Learning

MIT Study Reveals Reading Improves Learning over Video

MIT Study Reveals Reading Improves Learning over Video
Jun 3, 2025

Enterprises still lean on video

Stand in an enterprise classroom today and the first thing you see is a play bar. Covid 19 forced learning teams to put almost every programme online and managers stayed with the format even when offices reopened. During the first weeks of remote work the time that employees spent on LinkedIn Learning jumped by 130%, an extra 4.8 million hours in only 2 months (source). Budgets moved with the trend. 61% of learning leaders now plan to cut traditional classroom spend and two thirds will add more live virtual sessions, while 60% will pour funds into on demand content (source). Video feels efficient, it scales and its dashboards promise tidy proof of effort. Yet a single field experiment from Massachusetts Institute of Technology asks whether the hours watched actually stay in working memory.

Inside the MIT experiment

The scene was the World Education Congress in Indianapolis. Researchers from the MIT Integrated Learning Initiative borrowed a meeting room and asked delegates to volunteer for a study on learning habits. After a short briefing the delegates drew slips that placed them in one of two sessions. One group sat in front of a screen and watched senior lecturer Peter Senge explain the Four Fields of Listening. The second group received the same words on paper together with each diagram that appeared in the film (source). Everyone understood that a short quiz would follow the next morning, long enough after the lesson to test genuine recall rather than temporary echo. With the formalities complete the researchers let the participants return to the conference party, trusting the mix of early nights and late drinks to mirror real working life.

Unpacking the results

Breakfast brought the assessment. Average scores were close, 81.3% for the viewers and 82.5% for the readers (source). A deeper look told a sharper story. The median reading score reached 90% while the median for video settled at 80% (source). Readers also showed a narrower spread which hints at steadier comprehension across individuals. Survey data provided further insight. Roughly 30% of the delegates said they usually preferred reading yet only 20% named video as their first choice (source). Preference mattered. Participants who learned in their favoured medium scored about 10 points better than peers asked to switch (source). Sleep added an unexpected twist. More than 60% had 6 hours or less rest. Among weary readers the median slipped by 12, but weary viewers held steady, a pattern the researchers noted yet could not explain (source).

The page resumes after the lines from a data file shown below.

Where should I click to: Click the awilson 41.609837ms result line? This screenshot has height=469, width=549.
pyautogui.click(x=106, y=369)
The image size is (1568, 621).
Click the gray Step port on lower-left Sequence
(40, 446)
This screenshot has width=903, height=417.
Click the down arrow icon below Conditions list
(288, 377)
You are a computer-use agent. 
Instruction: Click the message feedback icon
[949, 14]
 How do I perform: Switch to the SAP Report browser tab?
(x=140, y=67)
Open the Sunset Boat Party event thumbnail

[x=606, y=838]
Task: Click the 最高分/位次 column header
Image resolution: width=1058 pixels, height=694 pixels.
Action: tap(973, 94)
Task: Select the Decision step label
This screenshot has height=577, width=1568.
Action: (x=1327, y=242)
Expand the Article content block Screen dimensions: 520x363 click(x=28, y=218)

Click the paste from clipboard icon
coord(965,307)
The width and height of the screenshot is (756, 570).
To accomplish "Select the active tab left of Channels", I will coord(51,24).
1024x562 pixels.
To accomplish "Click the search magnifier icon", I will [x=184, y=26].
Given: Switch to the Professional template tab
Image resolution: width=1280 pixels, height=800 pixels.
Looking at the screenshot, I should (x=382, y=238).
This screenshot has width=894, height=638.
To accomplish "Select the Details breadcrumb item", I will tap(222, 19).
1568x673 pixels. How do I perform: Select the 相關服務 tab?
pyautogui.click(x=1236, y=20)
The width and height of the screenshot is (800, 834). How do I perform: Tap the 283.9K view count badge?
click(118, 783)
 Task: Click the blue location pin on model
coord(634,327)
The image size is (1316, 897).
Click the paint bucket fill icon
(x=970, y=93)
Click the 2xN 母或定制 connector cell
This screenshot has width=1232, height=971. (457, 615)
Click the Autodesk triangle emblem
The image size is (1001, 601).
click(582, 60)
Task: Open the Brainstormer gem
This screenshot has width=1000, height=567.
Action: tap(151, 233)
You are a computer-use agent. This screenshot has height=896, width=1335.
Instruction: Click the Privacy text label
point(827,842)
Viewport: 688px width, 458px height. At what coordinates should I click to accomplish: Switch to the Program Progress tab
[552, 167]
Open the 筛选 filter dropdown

Why reading retains an edge

The numbers invite a question. Why did text outperform video? One answer lies in control. A reader adjusts tempo without thought, pausing after a dense paragraph and skimming familiar ground. Stopping a film demands clicks and a timeline search, friction that discourages reflection at the moment that matters. The page also welcomes marks in the margin. Each underline or quick note becomes a cue for later retrieval and the act of generating that cue is itself a memory workout. Video rarely triggers the same generative effort. The experimenters even saw this effect in language. Non-native speakers who read the transcript outscored native speakers by 20 points, evidence that patient engagement with text can overcome fluency gaps (source).

Guidance for learning leaders

The Indianapolis study covered one concept on one day yet its message carries weight for enterprise training. When accuracy and longevity count, provide the reading path first. Release a full transcript the same moment you debut a clip and encourage learners to skim the script before they press play. Build interactive checkpoints that ask for written answers rather than simple clicks so that every session contains retrieval practice. Keep the video short and direct. If a demonstration is essential let it live in the lesson but never let it replace the sentence where the critical figure or legal clause will later be searched. Measure delayed quiz results and search queries inside documents instead of minutes viewed. The metrics will feel slower yet they reveal the learning that survives once the dashboard is closed.